# [Exercise data]
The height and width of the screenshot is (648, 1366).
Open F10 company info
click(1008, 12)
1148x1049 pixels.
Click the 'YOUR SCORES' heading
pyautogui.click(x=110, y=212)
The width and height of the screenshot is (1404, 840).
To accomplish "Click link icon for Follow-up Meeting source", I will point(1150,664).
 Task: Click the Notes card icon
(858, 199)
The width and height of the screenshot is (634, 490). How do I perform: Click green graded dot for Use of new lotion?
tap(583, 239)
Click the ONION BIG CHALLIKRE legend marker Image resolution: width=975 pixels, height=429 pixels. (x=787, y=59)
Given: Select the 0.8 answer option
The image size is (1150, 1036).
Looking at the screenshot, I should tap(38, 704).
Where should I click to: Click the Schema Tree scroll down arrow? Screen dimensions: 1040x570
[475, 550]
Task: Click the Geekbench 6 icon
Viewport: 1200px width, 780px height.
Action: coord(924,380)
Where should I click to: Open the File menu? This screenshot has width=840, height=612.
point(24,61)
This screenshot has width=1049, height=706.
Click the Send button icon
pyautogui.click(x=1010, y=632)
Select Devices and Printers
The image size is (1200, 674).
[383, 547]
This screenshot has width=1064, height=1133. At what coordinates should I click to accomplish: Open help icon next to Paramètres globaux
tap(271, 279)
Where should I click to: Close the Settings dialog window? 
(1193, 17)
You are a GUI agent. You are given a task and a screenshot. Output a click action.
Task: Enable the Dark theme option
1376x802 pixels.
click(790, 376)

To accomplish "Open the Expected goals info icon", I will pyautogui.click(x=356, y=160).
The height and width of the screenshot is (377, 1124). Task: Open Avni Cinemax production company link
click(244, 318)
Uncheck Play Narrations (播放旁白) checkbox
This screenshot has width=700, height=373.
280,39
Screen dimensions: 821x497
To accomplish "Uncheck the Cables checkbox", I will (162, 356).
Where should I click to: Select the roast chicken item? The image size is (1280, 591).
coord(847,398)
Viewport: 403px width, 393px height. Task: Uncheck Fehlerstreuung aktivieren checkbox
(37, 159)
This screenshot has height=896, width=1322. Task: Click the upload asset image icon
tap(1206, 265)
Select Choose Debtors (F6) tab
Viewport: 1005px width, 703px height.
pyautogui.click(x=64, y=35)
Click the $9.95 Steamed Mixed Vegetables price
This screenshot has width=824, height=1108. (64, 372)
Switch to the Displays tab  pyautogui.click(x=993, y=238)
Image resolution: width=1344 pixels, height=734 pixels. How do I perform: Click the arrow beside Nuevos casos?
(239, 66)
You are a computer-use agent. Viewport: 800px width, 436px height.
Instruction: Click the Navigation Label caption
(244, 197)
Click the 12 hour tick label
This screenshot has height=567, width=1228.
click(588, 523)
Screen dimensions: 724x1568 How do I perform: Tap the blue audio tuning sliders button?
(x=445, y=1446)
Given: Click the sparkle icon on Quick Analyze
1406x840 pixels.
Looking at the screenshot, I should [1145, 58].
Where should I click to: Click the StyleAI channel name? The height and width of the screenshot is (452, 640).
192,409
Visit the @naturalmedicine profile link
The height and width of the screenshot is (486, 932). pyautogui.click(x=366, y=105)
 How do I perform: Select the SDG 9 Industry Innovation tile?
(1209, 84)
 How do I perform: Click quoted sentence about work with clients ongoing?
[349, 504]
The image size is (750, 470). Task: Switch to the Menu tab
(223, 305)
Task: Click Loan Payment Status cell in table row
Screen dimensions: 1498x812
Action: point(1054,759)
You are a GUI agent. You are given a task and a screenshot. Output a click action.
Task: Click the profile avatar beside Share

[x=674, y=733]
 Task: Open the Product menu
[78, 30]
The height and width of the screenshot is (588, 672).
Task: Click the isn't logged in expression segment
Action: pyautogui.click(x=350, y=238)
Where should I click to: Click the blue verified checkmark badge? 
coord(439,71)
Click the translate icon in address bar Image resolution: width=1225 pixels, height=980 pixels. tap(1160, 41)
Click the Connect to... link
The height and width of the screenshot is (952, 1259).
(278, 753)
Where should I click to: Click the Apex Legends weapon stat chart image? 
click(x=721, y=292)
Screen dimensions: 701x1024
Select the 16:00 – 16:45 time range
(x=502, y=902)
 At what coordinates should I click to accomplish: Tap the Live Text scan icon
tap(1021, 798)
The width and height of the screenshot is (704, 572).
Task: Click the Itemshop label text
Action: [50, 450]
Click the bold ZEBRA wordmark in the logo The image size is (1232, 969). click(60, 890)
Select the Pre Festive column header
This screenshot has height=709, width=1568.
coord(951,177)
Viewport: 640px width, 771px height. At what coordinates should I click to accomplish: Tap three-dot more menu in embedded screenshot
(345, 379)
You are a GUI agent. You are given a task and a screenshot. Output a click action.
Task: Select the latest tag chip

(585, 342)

# [Your objective]
Print out the records exactly as they were entered.

# [Exercise response]
The height and width of the screenshot is (648, 1366).
Open F10 company info
click(1008, 12)
1148x1049 pixels.
Click the 'YOUR SCORES' heading
pyautogui.click(x=110, y=212)
The width and height of the screenshot is (1404, 840).
To accomplish "Click link icon for Follow-up Meeting source", I will point(1150,664).
 Task: Click the Notes card icon
(858, 199)
The width and height of the screenshot is (634, 490). How do I perform: Click green graded dot for Use of new lotion?
tap(583, 239)
Click the ONION BIG CHALLIKRE legend marker Image resolution: width=975 pixels, height=429 pixels. (x=787, y=59)
Given: Select the 0.8 answer option
The image size is (1150, 1036).
Looking at the screenshot, I should tap(38, 704).
Where should I click to: Click the Schema Tree scroll down arrow? Screen dimensions: 1040x570
[475, 550]
Task: Click the Geekbench 6 icon
Viewport: 1200px width, 780px height.
Action: coord(924,380)
Where should I click to: Open the File menu? This screenshot has width=840, height=612.
point(24,61)
This screenshot has width=1049, height=706.
Click the Send button icon
pyautogui.click(x=1010, y=632)
Select Devices and Printers
The image size is (1200, 674).
[383, 547]
This screenshot has width=1064, height=1133. At what coordinates should I click to accomplish: Open help icon next to Paramètres globaux
tap(271, 279)
Where should I click to: Close the Settings dialog window? 
(1193, 17)
You are a GUI agent. You are given a task and a screenshot. Output a click action.
Task: Enable the Dark theme option
1376x802 pixels.
click(790, 376)

To accomplish "Open the Expected goals info icon", I will pyautogui.click(x=356, y=160).
The height and width of the screenshot is (377, 1124). Task: Open Avni Cinemax production company link
click(244, 318)
Uncheck Play Narrations (播放旁白) checkbox
This screenshot has width=700, height=373.
280,39
Screen dimensions: 821x497
To accomplish "Uncheck the Cables checkbox", I will (162, 356).
Where should I click to: Select the roast chicken item? The image size is (1280, 591).
coord(847,398)
Viewport: 403px width, 393px height. Task: Uncheck Fehlerstreuung aktivieren checkbox
(37, 159)
This screenshot has height=896, width=1322. Task: Click the upload asset image icon
tap(1206, 265)
Select Choose Debtors (F6) tab
Viewport: 1005px width, 703px height.
pyautogui.click(x=64, y=35)
Click the $9.95 Steamed Mixed Vegetables price
This screenshot has width=824, height=1108. (64, 372)
Switch to the Displays tab  pyautogui.click(x=993, y=238)
Image resolution: width=1344 pixels, height=734 pixels. How do I perform: Click the arrow beside Nuevos casos?
(239, 66)
You are a computer-use agent. Viewport: 800px width, 436px height.
Instruction: Click the Navigation Label caption
(244, 197)
Click the 12 hour tick label
This screenshot has height=567, width=1228.
click(588, 523)
Screen dimensions: 724x1568 How do I perform: Tap the blue audio tuning sliders button?
(x=445, y=1446)
Given: Click the sparkle icon on Quick Analyze
1406x840 pixels.
Looking at the screenshot, I should [1145, 58].
Where should I click to: Click the StyleAI channel name? The height and width of the screenshot is (452, 640).
192,409
Visit the @naturalmedicine profile link
The height and width of the screenshot is (486, 932). pyautogui.click(x=366, y=105)
 How do I perform: Select the SDG 9 Industry Innovation tile?
(1209, 84)
 How do I perform: Click quoted sentence about work with clients ongoing?
[349, 504]
The image size is (750, 470). Task: Switch to the Menu tab
(223, 305)
Task: Click Loan Payment Status cell in table row
Screen dimensions: 1498x812
Action: point(1054,759)
You are a GUI agent. You are given a task and a screenshot. Output a click action.
Task: Click the profile avatar beside Share

[x=674, y=733]
 Task: Open the Product menu
[78, 30]
The height and width of the screenshot is (588, 672).
Task: Click the isn't logged in expression segment
Action: pyautogui.click(x=350, y=238)
Where should I click to: Click the blue verified checkmark badge? 
coord(439,71)
Click the translate icon in address bar Image resolution: width=1225 pixels, height=980 pixels. tap(1160, 41)
Click the Connect to... link
The height and width of the screenshot is (952, 1259).
(278, 753)
Where should I click to: Click the Apex Legends weapon stat chart image? 
click(x=721, y=292)
Screen dimensions: 701x1024
Select the 16:00 – 16:45 time range
(x=502, y=902)
 At what coordinates should I click to accomplish: Tap the Live Text scan icon
tap(1021, 798)
The width and height of the screenshot is (704, 572).
Task: Click the Itemshop label text
Action: [50, 450]
Click the bold ZEBRA wordmark in the logo The image size is (1232, 969). click(60, 890)
Select the Pre Festive column header
This screenshot has height=709, width=1568.
coord(951,177)
Viewport: 640px width, 771px height. At what coordinates should I click to accomplish: Tap three-dot more menu in embedded screenshot
(345, 379)
You are a GUI agent. You are given a task and a screenshot. Output a click action.
Task: Select the latest tag chip

(585, 342)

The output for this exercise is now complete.